▶ **Exercise objective**
Could you return, word for word, the lines of the data starting with the line containing "You are a GUI" and going on through the line containing "The width and", with both of those lines included?

▶ **Data listing**
----
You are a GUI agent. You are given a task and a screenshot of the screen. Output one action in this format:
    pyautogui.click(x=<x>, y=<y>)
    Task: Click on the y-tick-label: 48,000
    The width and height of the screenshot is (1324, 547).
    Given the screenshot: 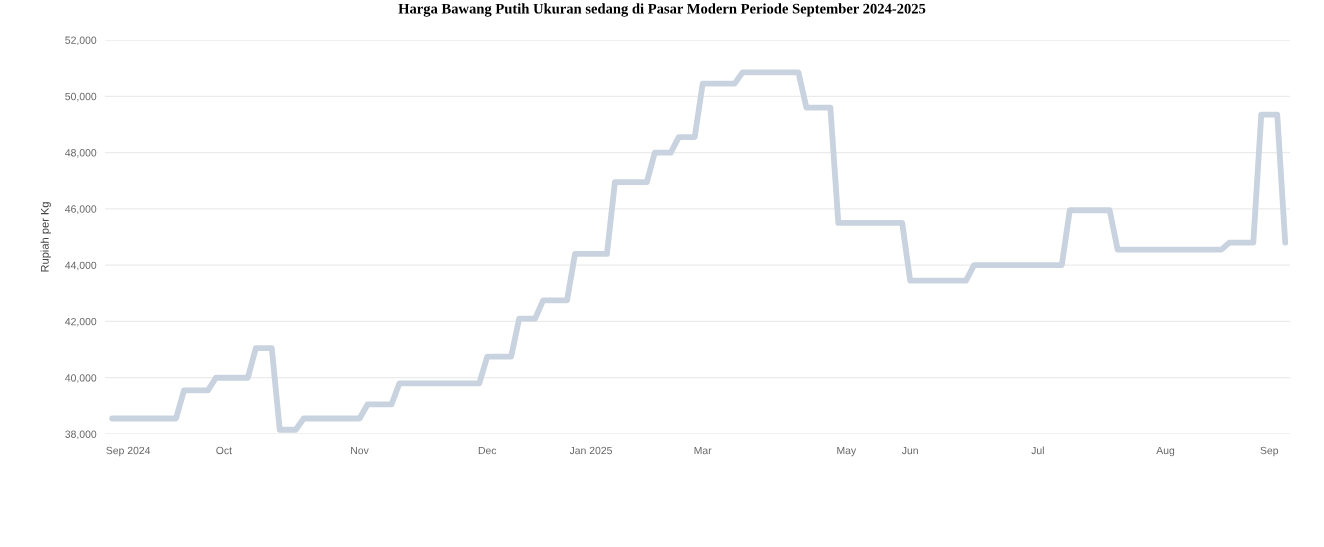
----
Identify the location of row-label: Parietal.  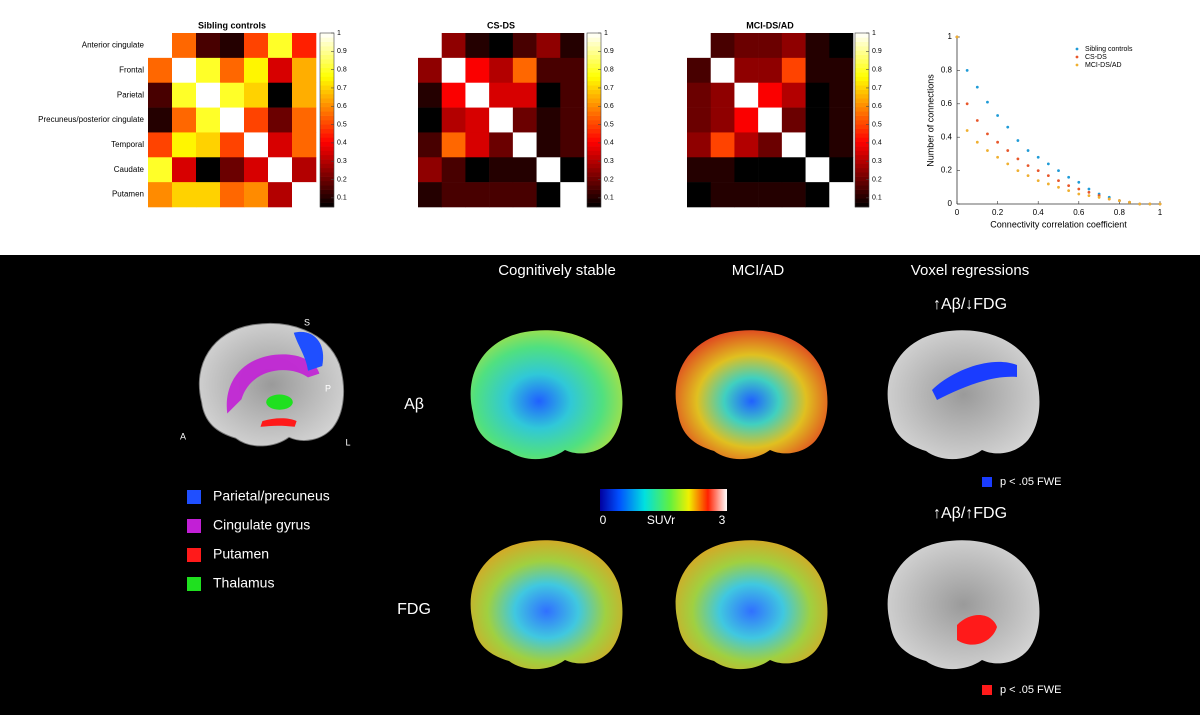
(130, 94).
----
▶ **Answer for this exercise**
You are a GUI agent. You are given a task and a screenshot of the screen. Output one action in this format:
    pyautogui.click(x=<x>, y=<y>)
    Task: Click on the y-tick-label: 48,000
    The width and height of the screenshot is (1324, 547).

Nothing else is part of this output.